Panksepp states something unusual for a neuroscientist: “The
transition from non-linguistic creatures to linguistic ones may have required
the conjunction of social-affective brain mechanisms, morphological changes in
the articulatory apparatus, an abundance of cross-modal cortical processing
ability, and the initial urge to communicate in coordinate and prosodic
gestural and vocal ways, which may have been more poetic and musical than
current propositional language.”
Only SVB, which is mutually reinforcing, is based on this
“initial urge to communicate”, but NVB is language that is without poetry and
music.

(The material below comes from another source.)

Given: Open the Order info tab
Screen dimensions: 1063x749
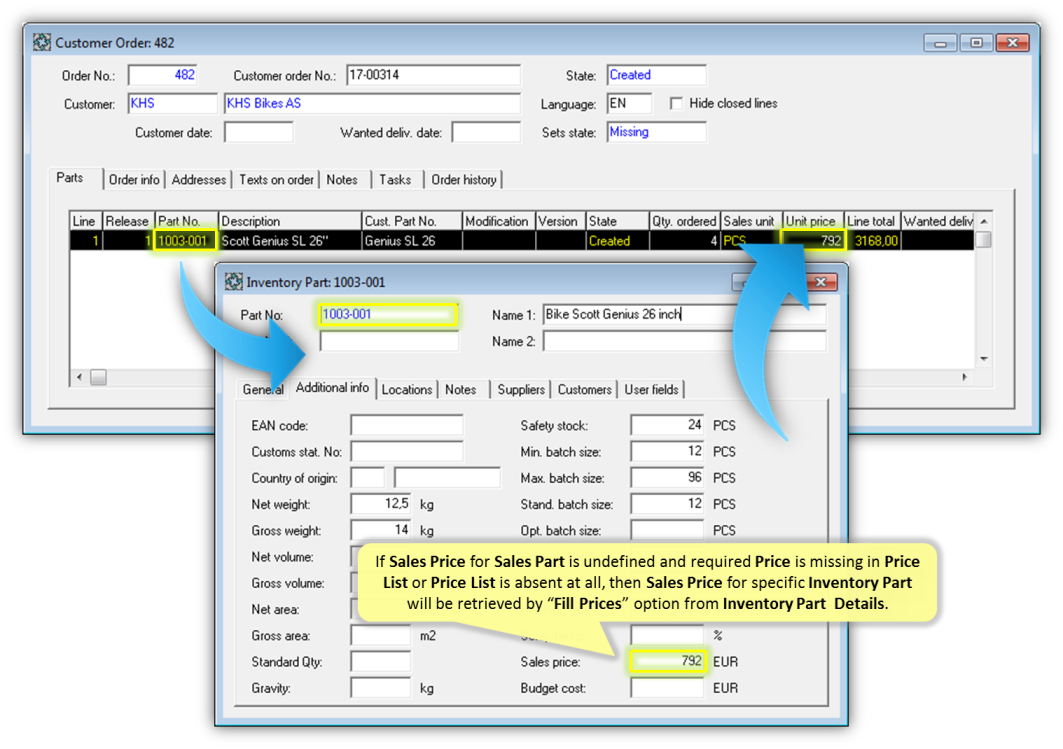Looking at the screenshot, I should pos(134,180).
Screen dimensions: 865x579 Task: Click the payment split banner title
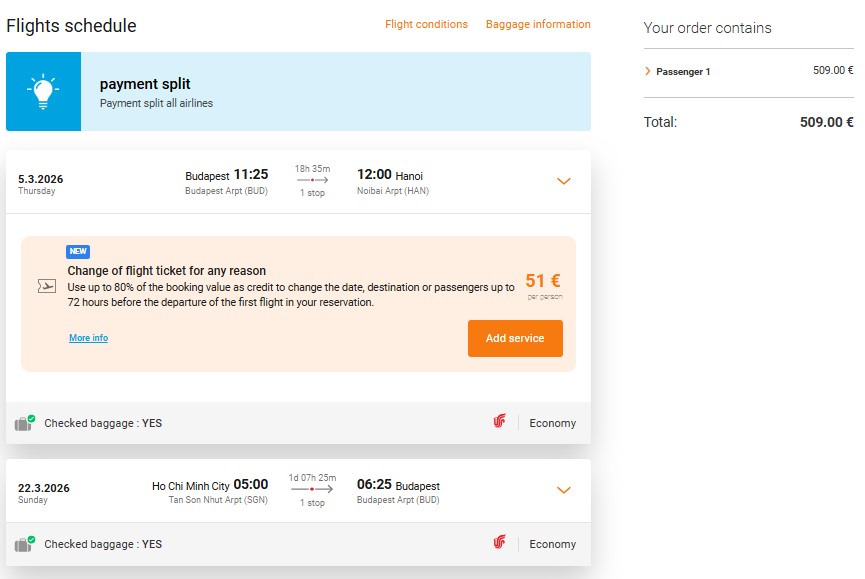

I appreciate this great neuroscientist and psychologist and I know that
he suffered a great deal from the lack of recognition for his work.
Panksepp states “There may be no language instinct that is
independent of the evolutionary pre-adaptations.” Panksepp, Shanahan and I
argue against is the dominant “cognitive view of language”, which is based on “neocortically-based
language modules” that are in denial of “primary-process emotional systems and
the affective states they engender.”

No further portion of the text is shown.